Here are two examples of glitching or “deforming” visual media to perceive it in new ways, leading, potentially, to new interpretations. Notice how glitching and deformance (as Mark Sample explains, a portmanteauof deforming and performance) takes a kind of artist’s approach to computational tactics in service of generating new forms that lead potentially to fresh perceptions which in turn can generate new interpretations. They are strange. Sometimes you don’t even realize quite how strange. They focus on re-representation, sometimes through accidents, sometimes in purposeful ways, but in either case they seek to offer a new picture of the same thing by harnessing the ductility of data, which can by played with in elastic ways to produce mutable forms of objects and artifacts.

Directions

  1. Explore the image glitches in Michael J. Kramer, “Distorting History (To Make It More Accurate),” Issues in Digital History, 3 April 2016.
  2. Explore the video deformances prepared for Jason Mittell, “Videographic Criticism as a Digital Humanities Method,” forthcoming in Debates in Digital Humanities 2018, eds. Matthew Gold and Lauren Klein (Minneapolis: University of Minnesota Press, 2018).
  3. Write a 500-1000 word (approx.) reflection on one of the case studies above. What do you make of the particular case studies of glitching and deformance in relation to concepts about the tactics explored in this module’s readings?

Assignment—Image Glitch Experiment

Overview

Computational tactics, approached artistically, to produce new forms, which make possible new perceptions, which can generate new interpretations—that’s the idea of using glitching for hermeneutic and interpretive ends. An artist might simply glitch to create new forms; a humanities scholar takes one more step to ask: what do these new iterations of an artifact such as photograph reveal about what is being represented in the image itself? When a image gets glitched, how do these “chance operations,” as John Cage called his strategies for developing new musical compositions illuminate new aspects of what the images themselves represent?
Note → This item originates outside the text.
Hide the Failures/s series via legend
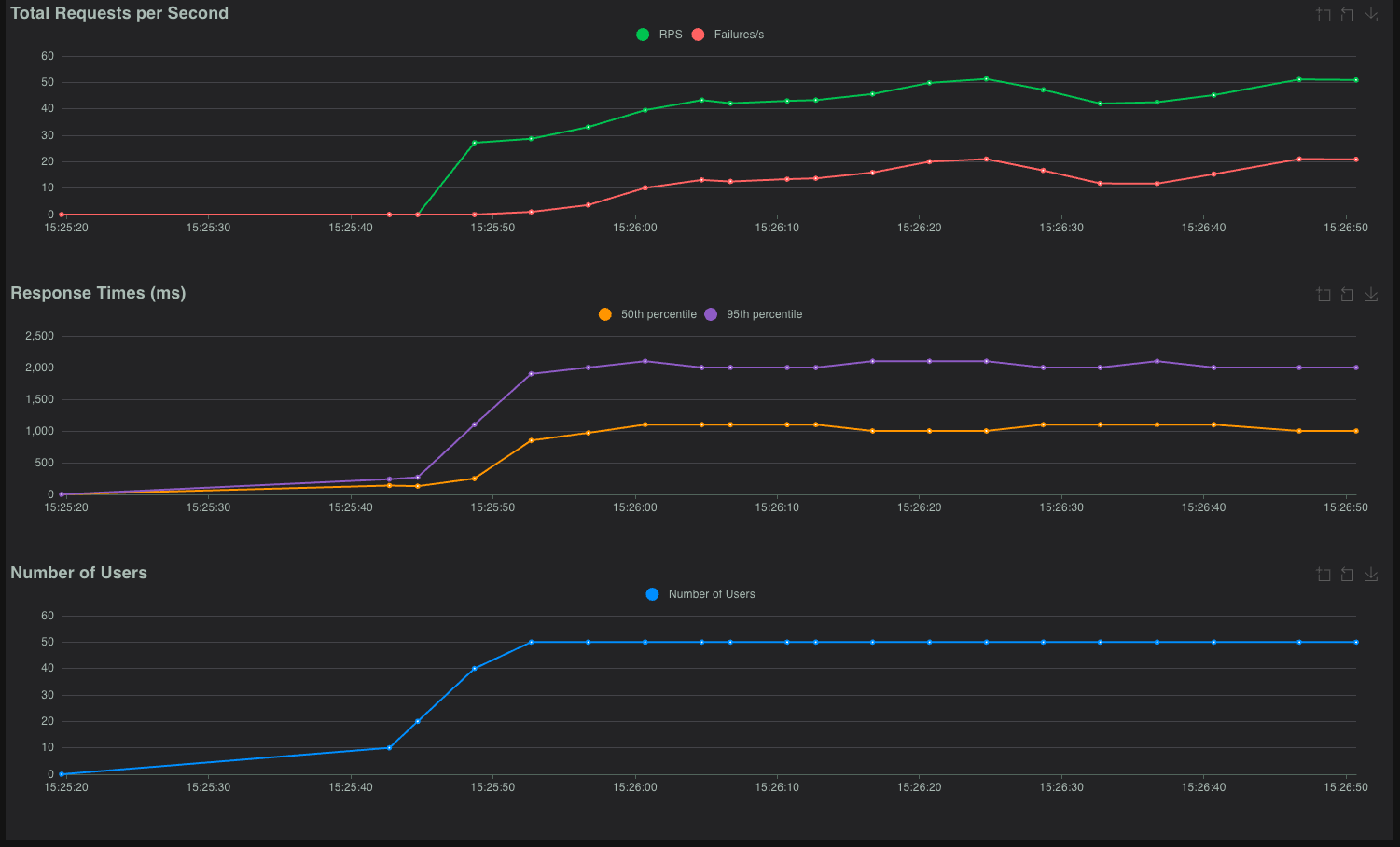This screenshot has height=847, width=1400. [x=738, y=35]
Using Trevor Owens’s exercise for seeing past “screen essentialism,” try your hand at glitching an image. Don’t worry if you have technical difficulties, just try your best. See what you are noticing, both about the subject of your image as well as about the tactics of glitching or deformance themselves.

Directions

  • Read Trevor Owens, “Glitching Files for Understanding: Avoiding Screen Essentialism in Three Easy Steps,” The Signal: Digital Preservation Assignment, Library of Congress, 5 November 2012
  • Select an image you wish to glitch. It might relate to your final project research, but it does not have to do so.
  • How to change a file extension (on a Mac):
    • Go back and follow the steps he took in the “Edit an Image with a Text editor” section using the image you downloaded from the digital archive. Make sure to save each version of the file as you follow the instructions. When you are done you should have (1) the original .jpg file, (2) the post-cut up .jpg file, and (3) the .jpg file after you pasted new information in.
    • Do: Feel free to try this on your own computer, but each operating system will react differently to this process. If you have any issues, try using one of the Mac computers at Northwestern.
    • Don’t: Do not delete or edit any of the first lines of code in the .txt file (nothing bad will happen, but the experiment won’t work). Scroll down a bit and try deleting, adding, and editing some of the code deeper in the file.
    • Save your original image and your glitched files to upload to your discussion post.
  • How to change a file extension (on a Windows or if you get stuck):
  • On the web, go paper.js, select one of the examples, play around, and then select “source in the upper right hand of the screen.” Try and read the code, look for numbers in blue, and experiment by inserting new numbers. Click “run” in the upper right hand corner of the screen and see what’s changed. Feel free to repeat and explore the iterations.
  • Write a four-paragraph reflection, roughly 1000 words (approx.) overall.
    1. First paragraph—Analyze your glitched images closely as artifacts…what details did the glitching reveal? How might you interpret these details historically? How might you contextualize them?
    2. Second paragraph—Analyze your image in terms of how we might understand digital artifacts? What does code allow you to do with objects? Did this make you think about the archival material in a new way? What are the new opportunities for analyzing these artifacts? What new problems emerge in the transfer to the digital medium or when images are born digital?  
    3. Third paragraph—What was your experience of playing with javascript in paper.js?
    4. Fourth paragraph—Any other observations or conclusions from these experiments about your particular images or the tactics of glitching for humanities interpretation? Explain here.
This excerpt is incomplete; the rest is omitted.